„Miełeś tam nie wracać” więc dlaczego wrócił?

poniedziałek, czerwca 24, 2019


Kiedy czytam streszczenie nowej książki, zazwyczaj praktycznie całą uwagę skupiam na fabule, gatunku literackim i okładce. Ilość stron zazwyczaj umyka w tym rozrachunku, więc kiedy po raz pierwszy wzięłam do ręki „Miałeś tam nie wracać” Wojciecha Wójcika, poczułam lekkie przerażenie. Sześćset stron z hakiem w małej czcionce, zwiastuje całkiem rozległe tomiszcze i kilka ładnych godzin czytania.

Hajnówka to niewielka miejscowość na Podlasiu, którą wstrząsa informacja o śmierci Krzysztofa, młodego funkcjonariusza straży granicznej. Na jego pogrzeb przyjeżdża Adam, przyjaciel z liceum, który od trzynastu lat mieszka w Warszawie. Mężczyzna nie spodziewa się, że policja zechce go przesłuchać pod kątem telefonów, które zmarły kierował do niego przed śmiercią. Cała sprawa komplikuje się jeszcze bardziej, kiedy Adam odnajduje zdjęcie zaginionej przed laty dziewczyny, która miała rzekomo popełnić samobójstwo. Czy zakochany Krzysiek natrafił na jakieś ślady, które doprowadziły do jego śmierci? Adam coraz bardziej wsiąka w śledztwo, w które jego rodzina wydaje się być jakoś zamieszana. Na jakie kłamstwa natknie się po drodze i co uda mu się odkryć?


Książka jest pisana w pierwszej osobie czasu przeszłego, więc wszystkie wydarzenia poznajemy z punktu widzenia Adama. Jest to bohater co najmniej specyficzny. Nie mogę powiedzieć, że go polubiłam, raczej byłam ciekawa śledztwa i śladów, którymi z takim zapałem podążał. Muszę ponadto stwierdzić, że jedna rzecz zdecydowanie się w nim gryzła. Czasem szybko powiązywał fakty, ale momentami miał jakby zaćmienia umysłu i ogarnianie prostych poszlak było ponad jego siły. Zgoda, z zawodu był handlowcem, ale kaca miał jedynie raz. Niestety wątek jego i żony Joanny, podobał mi się najmniej i jakoś tracił na prawdziwości, ale na szczęście zajmował znikomy ułamek akcji. Inne postaci, a był ich cały ogrom, uwierzcie mi, do tego stopnia, że miałabym problem z ich wymienieniem, nie były pokazane aż tak dokładnie, aby można im było przypisać sympatię. Raczej każdy miał coś za uszami i łatwiej było kogoś potępić w szybkim trybie.

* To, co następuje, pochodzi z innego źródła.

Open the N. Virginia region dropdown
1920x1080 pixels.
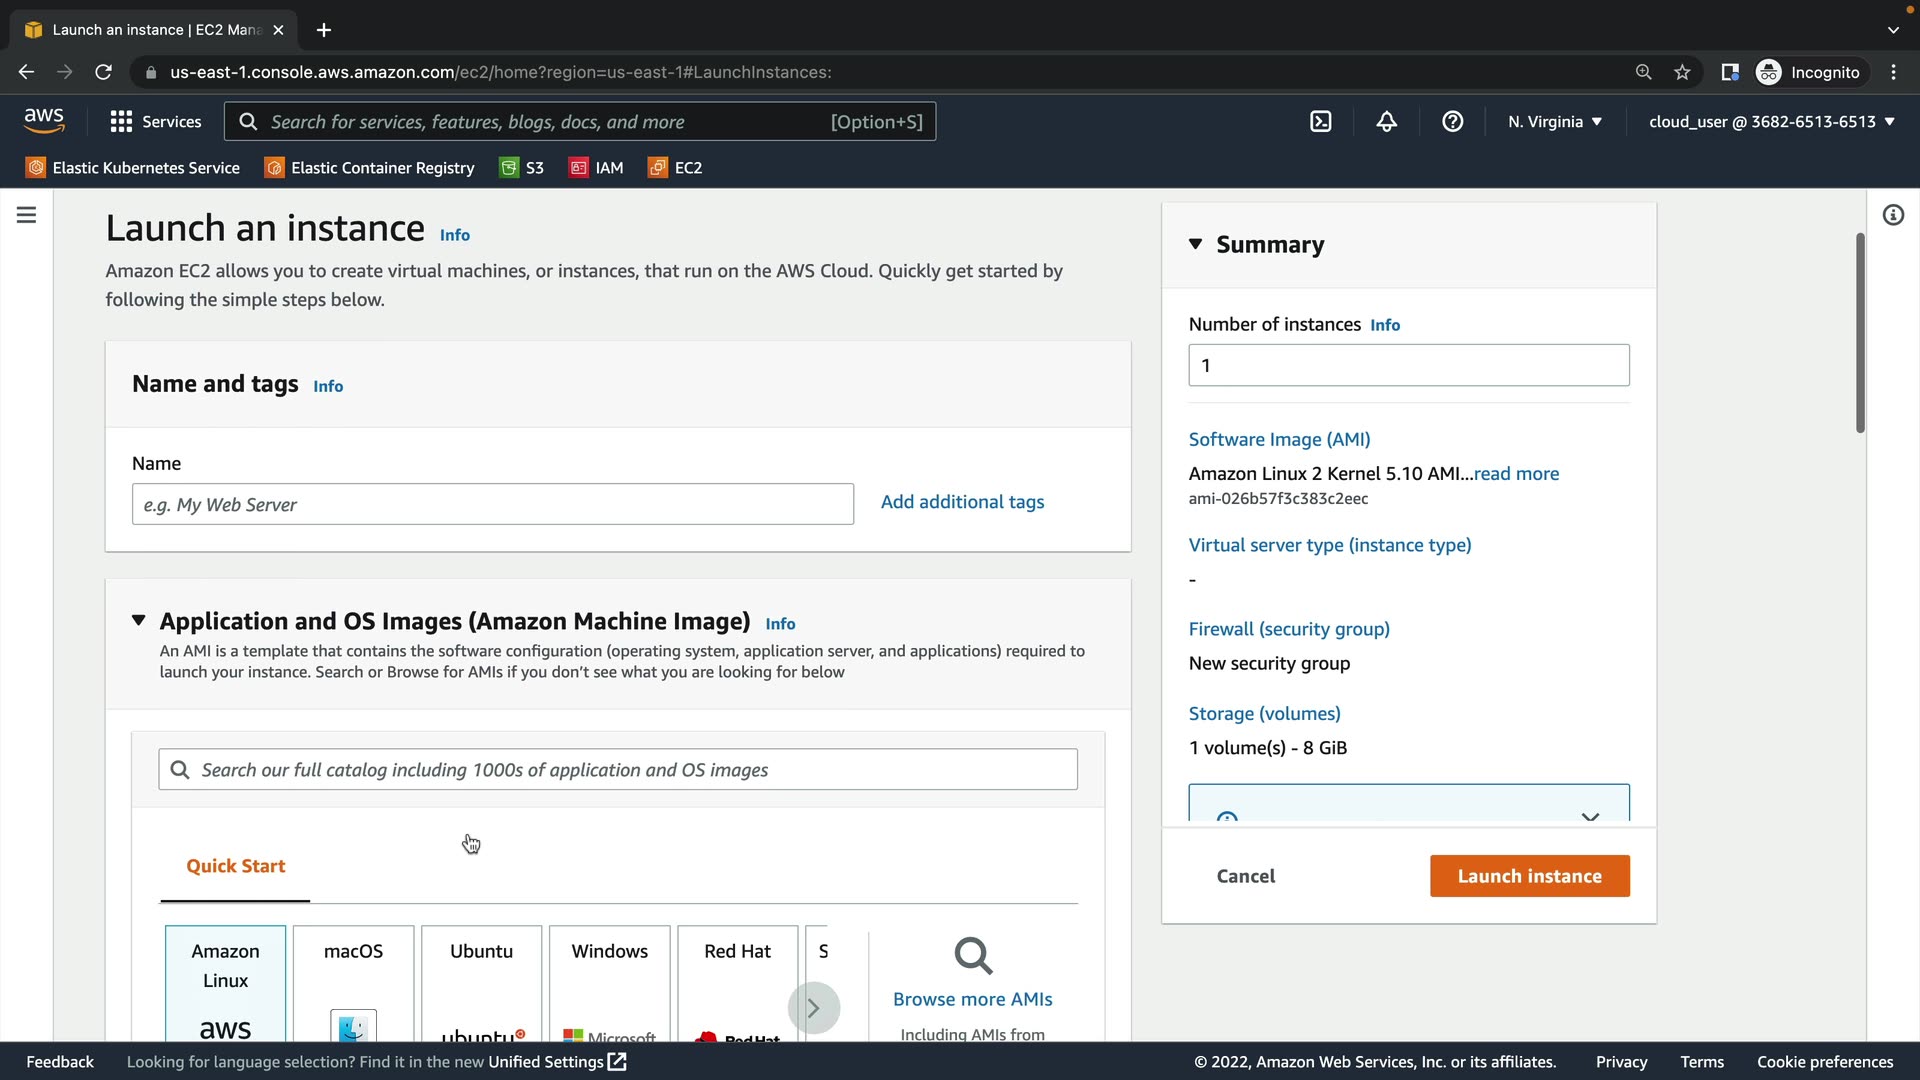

„W drugiej połowie czerwca wiosna stopniowo przechodzi w lato. Soczysta zieleń ustępuje miejsca bardziej stonowanym kolorom, a kłosy zbóż żółkną niczym jesienne liście. Także zapach staje się inny. Odurzającą woń zastępuje zapach bardziej wyrafinowany, gorętszy… Bardziej wytrawny.”

Wzajemne powiązania, relacje i wątki w tej książce, stanowią tak szeroką i rozległą siatkę, że z miejsca jej objętość, przestaje tak bardzo dziwić. Czy można ją było trochę skompresować? Na pewno, jednak widać, że autor musiał włożyć dużo pracy, pomysłu i planowania w każdą kolejną stronę. Z pewnością daję mu za to duży plus. Spory minus jednak ląduje w kierunku swoistej niesprawiedliwości. Niektóre osoby powinny w moim przekonaniu ponieść jakąś karę, a mam wrażenie, że za swoje uczynki odpowiedzą dopiero po śmierci. Mamy tu przytłaczające sytuacje i słodko-gorzkie przesłania. Zdrady w małżeństwie, handel ludźmi czy łapówki to jedynie zarysowanie powierzchni i problematyki wykorzystanej przez autora. Kilka elementów układanki odgadłam z wyprzedzeniem, ale ilość zwrotów akcji nie pozwoliła na przewidywalność. Próbowałam, lecz poległam, a w thrillerach to zawsze jest rzecz najbardziej satysfakcjonująca. Tak naprawdę nie do końca chcę dogonić króliczka.

Polecam dla osób, które lubią rozległe śledztwa, tajemnice, łączenie wątków, rodzinne dramaty. Wszystko to tutaj znajdziecie, opakowane w całkiem przyjemny sposób, co chciałam podkreślić przytoczonym cytatem. Jeśli nie odstrasza Was objętość, sięgnijcie po powieść Pana Wójcika. Ja nie żałuję, że to zrobiłam i wystawiam solidne 7/10.